Полной противоположностью Чарльза Беста был Джеймс Коллип. Хотя сегодня его считают одним из главных членов группы, но на всех этапах «дела об инсулине» отношение к нему было несправедливым. Неразумная попытка Бантинга и Беста испытать экстракт плохого качества на Леонарде Томпсоне можно считать попыткой упредить будущий успех Коллипа. После этого, несмотря на то что Маклеод четко обозначил важную роль Коллипа в своей речи при получении Нобелевской премии, Бантинг и Бест делали все, чтобы принизить его роль. Слыша о себе бесконечную ложь, Коллип вел себя с завидным благородством, будучи уверенным, что правда о его выдающемся исследовании все равно найдет себе дорогу.
Немногие из нас смогли бы сносить все провокации так стоически, как это делал Коллип. Но еще меньше людей смогли бы положить всю свою жизнь на желание утолить ненасытную жажду славы, как это делал до конца своих дней Бест. Бесспорно, Бест действовал очень неосторожно в своих измышлениях. Его подтасовки были столь серьезны и столь усыпаны противоречиями, что ему постоянно приходилось то украшать, то изменять свою историю перед лицом неудобных фактов. В последние десять лет своей жизни вместо того, чтобы наслаждаться миром и покоем, он загнал себя в угол. Получив причитавшуюся ему по праву четверть от золотой жилы под названием слава, он все время пытался захватить себе все, не понимая, что в итоге может оказаться у разбитого корыта.

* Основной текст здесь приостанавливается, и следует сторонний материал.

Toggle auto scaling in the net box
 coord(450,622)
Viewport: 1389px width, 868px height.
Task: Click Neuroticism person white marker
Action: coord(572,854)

Хотя пример Беста — отнюдь не типичный образец отношения ученого к славе, многие могут извлечь урок из его судьбы. Продолжительные кампании самопрославления в науке встречаются нередко, особенно там, где речь идет о приоритете. Коллип же, наоборот, представляет собой образ ученого, чей ценный вклад могут легко проигнорировать люди, не стесненные вопросами морали и изо всех сил стремящиеся обеспечить себе бессмертную славу. Продолжительность жизни тоже играет роль: Коллип молчал, а Бантинг и Маклеод через 20 лет после своего триумфа уже были мертвы, и потому никто не мешал Бесту добывать себе задним числом славу. Ту же стратегию можно заметить и в действиях Джозефа Листера, пытавшегося убедить всех в своей преданности микробиологической теории.
Похоже, ни Беста, ни Листера не волновало наличие огромного количества свидетельств того, что их научное предвидение — не более чем вымысел.
Для ученого репутация означает всё, поэтому непонятно, зачем эти люди так много ставили на карту. Помимо черт их характера, ответ частично дают те обстоятельства, в которых они впервые проявили свою непорядочность. Если бы научное сообщество сразу отрицательно отреагировало бы на их поведение, они, вероятно, в дальнейшем были бы осмотрительнее при обращении с фактами. Но, поскольку этого не произошло, мы можем с полной уверенностью предположить, что их претензии нашли питательную среду. В случае с Листером Британская империя нуждалась в героях от науки, сравнимых с Кохом и Пастером, и это сыграло свою роль. Самая богатая и могущественная страна не могла допустить, чтобы современная медицинская наука делалась где-нибудь в другом месте. Именно в такую почву легли семена научного мифа о Листере, мифа, сопоставимого с историей Ливия о Горацио.